At last, my reserves ran out.

As I fell from the sky, I felt strangely at peace. In a way, I was proud of myself. I’d done absolutely everything I could do, to prevail. I’d pushed myself to the very breaking point, in body and in soul. And I didn’t fear my own end. In this numbing void, death would come swiftly and without pain. Faintly, I felt the air stream past my tumbling form, and smiled as oblivion drew near.

The whisper of an ancient memory, barely stored but not quite forgotten, surfaced from the depths of my manic mind.

Shall I tell you a story, my son?

It was a voice as cold as the sea, a voice familiar to me, but I knew not from where.

Once upon a time, far, far from here,

At the very center of the universe,

There was a nameless, grey world,

Filled with crawling things.

It spoke to me, but I didn’t truly hear it.

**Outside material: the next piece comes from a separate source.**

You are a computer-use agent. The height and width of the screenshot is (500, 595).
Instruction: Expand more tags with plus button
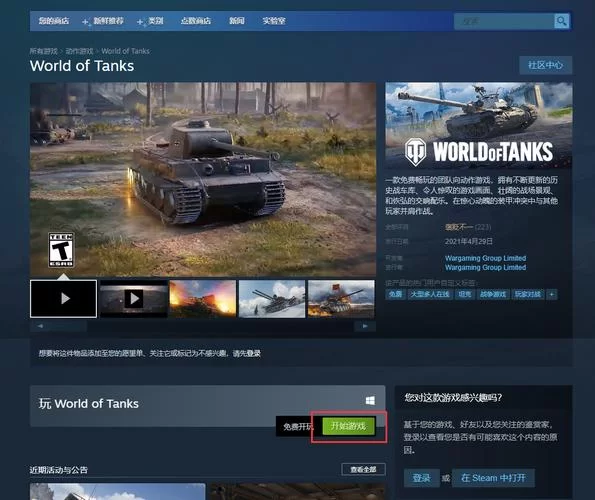[552, 294]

My mind was no longer my own, my consciousness borne far away on dregs of used-up Entropy.

Two Kings ruled this world, and all its people.

The world had no name, but the Kings had named themselves.

Abbadon the Hunter and Azathoth the Dreamer.

An explosion of pain lit up my back, and my eyes snapped open.

I’d landed on solid ground.

The all-white corridor’s ceiling, and walls, and floor greeted my vision, as well as the softly blinking symbol writ upon its end.

The room was over. Somehow, I’d made it through.

I began to weep.

Fang’s lupine form, more real than ever before, nuzzled me through the tears, and I buried my face within the silvery shards of his fur.

“We’re not dead yet, are we, my friend?” I choked, through the sobs, grinning shakily as I did so.

“Not yet,” I murmured, before passing out cold on the metal floor.